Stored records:
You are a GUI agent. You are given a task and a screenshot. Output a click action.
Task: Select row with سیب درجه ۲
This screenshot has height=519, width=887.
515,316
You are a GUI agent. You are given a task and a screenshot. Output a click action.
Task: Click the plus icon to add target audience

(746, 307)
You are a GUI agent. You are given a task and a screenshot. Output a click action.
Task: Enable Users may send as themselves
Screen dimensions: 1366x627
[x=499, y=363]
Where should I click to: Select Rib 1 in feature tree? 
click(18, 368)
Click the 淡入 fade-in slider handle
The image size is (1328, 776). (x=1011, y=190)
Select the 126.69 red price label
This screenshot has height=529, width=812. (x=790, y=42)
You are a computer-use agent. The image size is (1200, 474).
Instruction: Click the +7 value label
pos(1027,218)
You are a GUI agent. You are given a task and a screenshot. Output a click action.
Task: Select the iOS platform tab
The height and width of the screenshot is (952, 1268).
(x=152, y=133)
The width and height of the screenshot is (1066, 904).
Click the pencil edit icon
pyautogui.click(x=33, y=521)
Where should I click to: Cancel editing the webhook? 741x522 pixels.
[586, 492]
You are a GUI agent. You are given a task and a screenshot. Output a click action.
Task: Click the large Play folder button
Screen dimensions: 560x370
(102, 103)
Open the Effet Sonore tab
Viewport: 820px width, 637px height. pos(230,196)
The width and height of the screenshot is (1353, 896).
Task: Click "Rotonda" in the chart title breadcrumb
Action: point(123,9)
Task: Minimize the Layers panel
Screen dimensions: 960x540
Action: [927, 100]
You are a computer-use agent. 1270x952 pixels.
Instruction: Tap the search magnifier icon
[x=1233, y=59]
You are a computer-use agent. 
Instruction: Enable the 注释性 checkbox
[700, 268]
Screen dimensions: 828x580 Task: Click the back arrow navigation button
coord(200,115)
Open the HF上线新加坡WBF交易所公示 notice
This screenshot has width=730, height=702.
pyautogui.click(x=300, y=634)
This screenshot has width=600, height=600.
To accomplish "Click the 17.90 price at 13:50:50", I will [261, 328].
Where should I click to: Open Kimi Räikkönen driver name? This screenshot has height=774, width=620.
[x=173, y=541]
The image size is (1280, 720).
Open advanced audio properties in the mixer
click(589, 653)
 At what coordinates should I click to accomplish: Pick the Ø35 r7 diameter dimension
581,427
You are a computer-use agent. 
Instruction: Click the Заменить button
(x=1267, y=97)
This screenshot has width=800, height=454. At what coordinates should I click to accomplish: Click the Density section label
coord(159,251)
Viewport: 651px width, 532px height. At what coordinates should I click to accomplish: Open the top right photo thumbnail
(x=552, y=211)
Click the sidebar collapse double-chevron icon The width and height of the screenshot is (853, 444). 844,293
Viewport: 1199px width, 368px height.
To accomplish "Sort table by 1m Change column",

● WORK TASK:
If a line above holds the word "computer", copy it.

● ANSWER TO THIS EXERCISE:
You are a computer-use agent. The image size is (1200, 474).
You are a computer-use agent. 1270x952 pixels.
You are a computer-use agent. 
You are a computer-use agent. 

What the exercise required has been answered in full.